WHAT YOU NEED TO DO
Exactly as written, transcribe the data that follows.

▼

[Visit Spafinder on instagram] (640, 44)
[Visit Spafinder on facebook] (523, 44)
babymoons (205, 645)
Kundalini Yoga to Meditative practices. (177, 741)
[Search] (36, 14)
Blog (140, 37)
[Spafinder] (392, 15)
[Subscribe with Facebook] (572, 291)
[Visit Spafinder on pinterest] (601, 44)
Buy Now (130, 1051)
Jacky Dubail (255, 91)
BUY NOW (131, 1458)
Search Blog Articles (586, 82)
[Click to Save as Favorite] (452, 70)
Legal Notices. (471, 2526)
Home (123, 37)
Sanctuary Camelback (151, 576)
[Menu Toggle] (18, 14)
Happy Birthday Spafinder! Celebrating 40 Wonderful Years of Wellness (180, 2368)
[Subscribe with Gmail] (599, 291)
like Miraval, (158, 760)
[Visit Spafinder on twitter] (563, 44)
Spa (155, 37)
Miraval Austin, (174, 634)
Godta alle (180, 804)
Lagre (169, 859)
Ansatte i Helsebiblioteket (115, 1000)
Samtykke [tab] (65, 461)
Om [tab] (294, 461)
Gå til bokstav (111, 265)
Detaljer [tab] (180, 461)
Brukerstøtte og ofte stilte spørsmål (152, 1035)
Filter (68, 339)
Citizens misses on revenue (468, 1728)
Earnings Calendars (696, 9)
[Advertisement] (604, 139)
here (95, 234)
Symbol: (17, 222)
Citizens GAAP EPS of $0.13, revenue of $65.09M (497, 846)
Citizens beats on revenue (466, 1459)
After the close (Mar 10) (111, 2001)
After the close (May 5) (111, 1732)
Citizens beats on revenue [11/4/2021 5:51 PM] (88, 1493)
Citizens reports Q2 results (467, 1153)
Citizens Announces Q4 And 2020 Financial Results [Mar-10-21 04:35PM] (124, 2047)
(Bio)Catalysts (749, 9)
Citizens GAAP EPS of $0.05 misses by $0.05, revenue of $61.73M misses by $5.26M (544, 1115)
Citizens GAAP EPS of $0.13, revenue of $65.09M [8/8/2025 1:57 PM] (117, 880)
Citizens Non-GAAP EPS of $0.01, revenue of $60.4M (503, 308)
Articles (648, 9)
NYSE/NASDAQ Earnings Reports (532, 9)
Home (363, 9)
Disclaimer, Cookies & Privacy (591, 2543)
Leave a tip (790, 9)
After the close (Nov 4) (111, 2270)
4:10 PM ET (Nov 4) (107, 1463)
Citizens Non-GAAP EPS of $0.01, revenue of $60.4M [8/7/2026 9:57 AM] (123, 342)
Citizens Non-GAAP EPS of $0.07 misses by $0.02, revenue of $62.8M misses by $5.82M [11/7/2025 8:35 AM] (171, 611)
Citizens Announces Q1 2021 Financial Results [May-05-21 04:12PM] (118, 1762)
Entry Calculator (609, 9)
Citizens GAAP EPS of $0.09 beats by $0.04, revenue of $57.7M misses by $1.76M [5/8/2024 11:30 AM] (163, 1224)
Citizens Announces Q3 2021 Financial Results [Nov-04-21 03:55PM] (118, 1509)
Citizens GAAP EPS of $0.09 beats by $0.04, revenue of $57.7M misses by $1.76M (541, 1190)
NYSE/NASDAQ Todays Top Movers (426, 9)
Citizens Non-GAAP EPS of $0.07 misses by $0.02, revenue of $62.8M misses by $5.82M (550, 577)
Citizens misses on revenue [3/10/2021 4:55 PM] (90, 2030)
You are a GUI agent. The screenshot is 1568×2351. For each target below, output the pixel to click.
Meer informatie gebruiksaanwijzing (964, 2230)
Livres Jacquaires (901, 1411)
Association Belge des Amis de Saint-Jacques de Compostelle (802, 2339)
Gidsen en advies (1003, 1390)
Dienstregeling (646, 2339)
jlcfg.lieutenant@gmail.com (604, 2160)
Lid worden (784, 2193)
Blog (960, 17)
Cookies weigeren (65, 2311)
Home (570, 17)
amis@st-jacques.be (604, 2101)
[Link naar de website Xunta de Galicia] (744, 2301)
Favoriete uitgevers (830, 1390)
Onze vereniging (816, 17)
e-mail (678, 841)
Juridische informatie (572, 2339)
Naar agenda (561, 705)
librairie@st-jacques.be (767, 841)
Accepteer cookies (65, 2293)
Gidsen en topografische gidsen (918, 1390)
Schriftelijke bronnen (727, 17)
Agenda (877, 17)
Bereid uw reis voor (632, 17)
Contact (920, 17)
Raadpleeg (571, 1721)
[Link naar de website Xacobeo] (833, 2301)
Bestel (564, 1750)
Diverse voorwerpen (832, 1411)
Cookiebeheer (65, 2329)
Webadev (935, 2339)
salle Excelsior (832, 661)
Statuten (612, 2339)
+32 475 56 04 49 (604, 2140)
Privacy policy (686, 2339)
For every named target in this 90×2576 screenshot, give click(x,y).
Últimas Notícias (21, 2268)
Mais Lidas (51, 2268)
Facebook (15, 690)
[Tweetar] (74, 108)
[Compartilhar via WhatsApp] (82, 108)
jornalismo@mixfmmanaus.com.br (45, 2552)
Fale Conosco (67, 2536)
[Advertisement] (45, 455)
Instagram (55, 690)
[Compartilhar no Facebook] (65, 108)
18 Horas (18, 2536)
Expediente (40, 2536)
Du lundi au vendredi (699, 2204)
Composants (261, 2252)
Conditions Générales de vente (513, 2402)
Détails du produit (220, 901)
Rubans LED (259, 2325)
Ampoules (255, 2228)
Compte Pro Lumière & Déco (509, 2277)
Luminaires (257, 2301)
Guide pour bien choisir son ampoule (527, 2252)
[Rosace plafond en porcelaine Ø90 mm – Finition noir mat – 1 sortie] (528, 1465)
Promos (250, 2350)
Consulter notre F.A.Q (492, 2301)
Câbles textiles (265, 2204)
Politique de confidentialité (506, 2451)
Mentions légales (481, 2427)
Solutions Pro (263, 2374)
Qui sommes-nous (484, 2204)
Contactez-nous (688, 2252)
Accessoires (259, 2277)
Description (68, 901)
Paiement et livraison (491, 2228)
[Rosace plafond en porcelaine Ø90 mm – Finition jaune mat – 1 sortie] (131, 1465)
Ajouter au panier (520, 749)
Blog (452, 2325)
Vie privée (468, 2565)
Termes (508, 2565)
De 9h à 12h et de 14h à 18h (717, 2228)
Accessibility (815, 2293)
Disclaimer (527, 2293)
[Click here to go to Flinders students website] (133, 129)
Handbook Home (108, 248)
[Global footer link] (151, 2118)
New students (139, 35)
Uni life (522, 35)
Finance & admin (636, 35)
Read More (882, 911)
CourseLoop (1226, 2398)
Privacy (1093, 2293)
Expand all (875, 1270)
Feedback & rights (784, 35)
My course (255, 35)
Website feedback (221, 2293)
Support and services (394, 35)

▲

REPLY
[Visit Spafinder on instagram] (640, 44)
[Visit Spafinder on facebook] (523, 44)
babymoons (205, 645)
Kundalini Yoga to Meditative practices. (177, 741)
[Search] (36, 14)
Blog (140, 37)
[Spafinder] (392, 15)
[Subscribe with Facebook] (572, 291)
[Visit Spafinder on pinterest] (601, 44)
Buy Now (130, 1051)
Jacky Dubail (255, 91)
BUY NOW (131, 1458)
Search Blog Articles (586, 82)
[Click to Save as Favorite] (452, 70)
Legal Notices. (471, 2526)
Home (123, 37)
Sanctuary Camelback (151, 576)
[Menu Toggle] (18, 14)
Happy Birthday Spafinder! Celebrating 40 Wonderful Years of Wellness (180, 2368)
[Subscribe with Gmail] (599, 291)
like Miraval, (158, 760)
[Visit Spafinder on twitter] (563, 44)
Spa (155, 37)
Miraval Austin, (174, 634)
Godta alle (180, 804)
Lagre (169, 859)
Ansatte i Helsebiblioteket (115, 1000)
Samtykke [tab] (65, 461)
Om [tab] (294, 461)
Gå til bokstav (111, 265)
Detaljer [tab] (180, 461)
Brukerstøtte og ofte stilte spørsmål (152, 1035)
Filter (68, 339)
Citizens misses on revenue (468, 1728)
Earnings Calendars (696, 9)
[Advertisement] (604, 139)
here (95, 234)
Symbol: (17, 222)
Citizens GAAP EPS of $0.13, revenue of $65.09M (497, 846)
Citizens beats on revenue (466, 1459)
After the close (Mar 10) (111, 2001)
After the close (May 5) (111, 1732)
Citizens beats on revenue [11/4/2021 5:51 PM] (88, 1493)
Citizens reports Q2 results (467, 1153)
Citizens Announces Q4 And 2020 Financial Results [Mar-10-21 04:35PM] (124, 2047)
(Bio)Catalysts (749, 9)
Citizens GAAP EPS of $0.05 misses by $0.05, revenue of $61.73M misses by $5.26M (544, 1115)
Citizens GAAP EPS of $0.13, revenue of $65.09M [8/8/2025 1:57 PM] (117, 880)
Citizens Non-GAAP EPS of $0.01, revenue of $60.4M (503, 308)
Articles (648, 9)
NYSE/NASDAQ Earnings Reports (532, 9)
Home (363, 9)
Disclaimer, Cookies & Privacy (591, 2543)
Leave a tip (790, 9)
After the close (Nov 4) (111, 2270)
4:10 PM ET (Nov 4) (107, 1463)
Citizens Non-GAAP EPS of $0.01, revenue of $60.4M [8/7/2026 9:57 AM] (123, 342)
Citizens Non-GAAP EPS of $0.07 misses by $0.02, revenue of $62.8M misses by $5.82M [11/7/2025 8:35 AM] (171, 611)
Citizens Announces Q1 2021 Financial Results [May-05-21 04:12PM] (118, 1762)
Entry Calculator (609, 9)
Citizens GAAP EPS of $0.09 beats by $0.04, revenue of $57.7M misses by $1.76M [5/8/2024 11:30 AM] (163, 1224)
Citizens Announces Q3 2021 Financial Results [Nov-04-21 03:55PM] (118, 1509)
Citizens GAAP EPS of $0.09 beats by $0.04, revenue of $57.7M misses by $1.76M (541, 1190)
NYSE/NASDAQ Todays Top Movers (426, 9)
Citizens Non-GAAP EPS of $0.07 misses by $0.02, revenue of $62.8M misses by $5.82M (550, 577)
Citizens misses on revenue [3/10/2021 4:55 PM] (90, 2030)
You are a GUI agent. The screenshot is 1568×2351. For each target below, output the pixel to click.
Meer informatie gebruiksaanwijzing (964, 2230)
Livres Jacquaires (901, 1411)
Association Belge des Amis de Saint-Jacques de Compostelle (802, 2339)
Gidsen en advies (1003, 1390)
Dienstregeling (646, 2339)
jlcfg.lieutenant@gmail.com (604, 2160)
Lid worden (784, 2193)
Blog (960, 17)
Cookies weigeren (65, 2311)
Home (570, 17)
amis@st-jacques.be (604, 2101)
[Link naar de website Xunta de Galicia] (744, 2301)
Favoriete uitgevers (830, 1390)
Onze vereniging (816, 17)
e-mail (678, 841)
Juridische informatie (572, 2339)
Naar agenda (561, 705)
librairie@st-jacques.be (767, 841)
Accepteer cookies (65, 2293)
Gidsen en topografische gidsen (918, 1390)
Schriftelijke bronnen (727, 17)
Agenda (877, 17)
Bereid uw reis voor (632, 17)
Contact (920, 17)
Raadpleeg (571, 1721)
[Link naar de website Xacobeo] (833, 2301)
Bestel (564, 1750)
Diverse voorwerpen (832, 1411)
Cookiebeheer (65, 2329)
Webadev (935, 2339)
salle Excelsior (832, 661)
Statuten (612, 2339)
+32 475 56 04 49 (604, 2140)
Privacy policy (686, 2339)
For every named target in this 90×2576 screenshot, give click(x,y).
Últimas Notícias (21, 2268)
Mais Lidas (51, 2268)
Facebook (15, 690)
[Tweetar] (74, 108)
[Compartilhar via WhatsApp] (82, 108)
jornalismo@mixfmmanaus.com.br (45, 2552)
Fale Conosco (67, 2536)
[Advertisement] (45, 455)
Instagram (55, 690)
[Compartilhar no Facebook] (65, 108)
18 Horas (18, 2536)
Expediente (40, 2536)
Du lundi au vendredi (699, 2204)
Composants (261, 2252)
Conditions Générales de vente (513, 2402)
Détails du produit (220, 901)
Rubans LED (259, 2325)
Ampoules (255, 2228)
Compte Pro Lumière & Déco (509, 2277)
Luminaires (257, 2301)
Guide pour bien choisir son ampoule (527, 2252)
[Rosace plafond en porcelaine Ø90 mm – Finition noir mat – 1 sortie] (528, 1465)
Promos (250, 2350)
Consulter notre F.A.Q (492, 2301)
Câbles textiles (265, 2204)
Politique de confidentialité (506, 2451)
Mentions légales (481, 2427)
Solutions Pro (263, 2374)
Qui sommes-nous (484, 2204)
Contactez-nous (688, 2252)
Accessoires (259, 2277)
Description (68, 901)
Paiement et livraison (491, 2228)
[Rosace plafond en porcelaine Ø90 mm – Finition jaune mat – 1 sortie] (131, 1465)
Ajouter au panier (520, 749)
Blog (452, 2325)
Vie privée (468, 2565)
Termes (508, 2565)
De 9h à 12h et de 14h à 18h (717, 2228)
Accessibility (815, 2293)
Disclaimer (527, 2293)
[Click here to go to Flinders students website] (133, 129)
Handbook Home (108, 248)
[Global footer link] (151, 2118)
New students (139, 35)
Uni life (522, 35)
Finance & admin (636, 35)
Read More (882, 911)
CourseLoop (1226, 2398)
Privacy (1093, 2293)
Expand all (875, 1270)
Feedback & rights (784, 35)
My course (255, 35)
Website feedback (221, 2293)
Support and services (394, 35)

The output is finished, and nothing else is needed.